Unilateral arcus senilis is known as a phenomenon in which contralateral carotid artery stenosis reduces blood flow to the affected side, causing arcus senilis to appear only in the contralateral eye. Associations with ocular hypotension and cranial autonomic dysregulation have also been reported.
6. Management and Prognosis
Section titled “6. Management and Prognosis”No specific ophthalmic treatment is needed for arcus senilis. Since it does not cause visual impairment, routine follow-up during regular eye examinations is sufficient.
In cases of arcus juvenilis, medical treatment of the underlying dyslipidemia is important as systemic management, but no treatment is performed for the corneal finding itself. In patients with FH, a correlation between corneal arcus severity and coronary artery plaque burden has been reported, and systemic evaluation including family history, tendon xanthomas, and cholesterol levels is essential8).
The prognosis is excellent, and it does not affect vision or ocular health.
7. References
Section titled “7. References”- Wu R, Wang JJ, Tai ES, Wong TY. Cardiovascular risk factors, inflammation, and corneal arcus: the Singapore Malay Eye Study. Am J Ophthalmol. 2010;150(4):581-587.e1.
- Turgeon RD, Barry AR, Pearson GJ. Familial hypercholesterolemia: review of diagnosis, screening, and treatment. Can Fam Physician. 2016;62(1):32-37.
- Ang M, Wong W, Park J, et al. Corneal arcus is a sign of cardiovascular disease, even in low-risk persons. Am J Ophthalmol. 2011;152(5):864-871.e1.
- Christoffersen M, Frikke-Schmidt R, Schnohr P, et al. Xanthelasmata, arcus corneae, and ischaemic vascular disease and death in general population: prospective cohort study.

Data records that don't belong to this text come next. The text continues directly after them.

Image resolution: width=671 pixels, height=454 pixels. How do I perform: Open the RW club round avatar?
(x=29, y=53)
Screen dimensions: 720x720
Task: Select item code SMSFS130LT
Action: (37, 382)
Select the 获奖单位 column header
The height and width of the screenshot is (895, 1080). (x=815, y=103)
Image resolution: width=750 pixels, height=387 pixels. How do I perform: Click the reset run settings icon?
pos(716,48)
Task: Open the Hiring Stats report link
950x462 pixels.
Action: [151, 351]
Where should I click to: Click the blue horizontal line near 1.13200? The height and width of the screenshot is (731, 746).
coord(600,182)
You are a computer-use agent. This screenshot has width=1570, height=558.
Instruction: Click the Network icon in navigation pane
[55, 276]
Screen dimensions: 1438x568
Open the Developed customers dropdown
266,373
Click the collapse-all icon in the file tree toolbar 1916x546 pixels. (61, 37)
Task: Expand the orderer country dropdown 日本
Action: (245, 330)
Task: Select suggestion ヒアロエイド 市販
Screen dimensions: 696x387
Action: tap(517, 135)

BMJ. 2011;343:d5497.
- Fernandez AB, Keyes MJ, Pencina M, et al. Relation of corneal arcus to cardiovascular disease (from the Framingham Heart Study Data Set). Am J Cardiol. 2009;103(1):64-66.
- Chambless LE, Fuchs FD, Linn S, et al. The association of corneal arcus with coronary heart disease and cardiovascular disease mortality in the Lipid Research Clinics Mortality Follow-up Study. Am J Public Health. 1990;80(10):1200-1204.
- Wong MYZ, Man REK, Gupta P, Lim SH, Lim B, Tham Y-C, et al. Is corneal arcus independently associated with incident cardiovascular disease in Asians? Am J Ophthalmol. 2017;183:99-106. doi:10.1016/j.ajo.2017.09.002.
- Zech LA Jr, Hoeg JM. Correlating corneal arcus with atherosclerosis in familial hypercholesterolemia. Lipids Health Dis. 2008;7:7.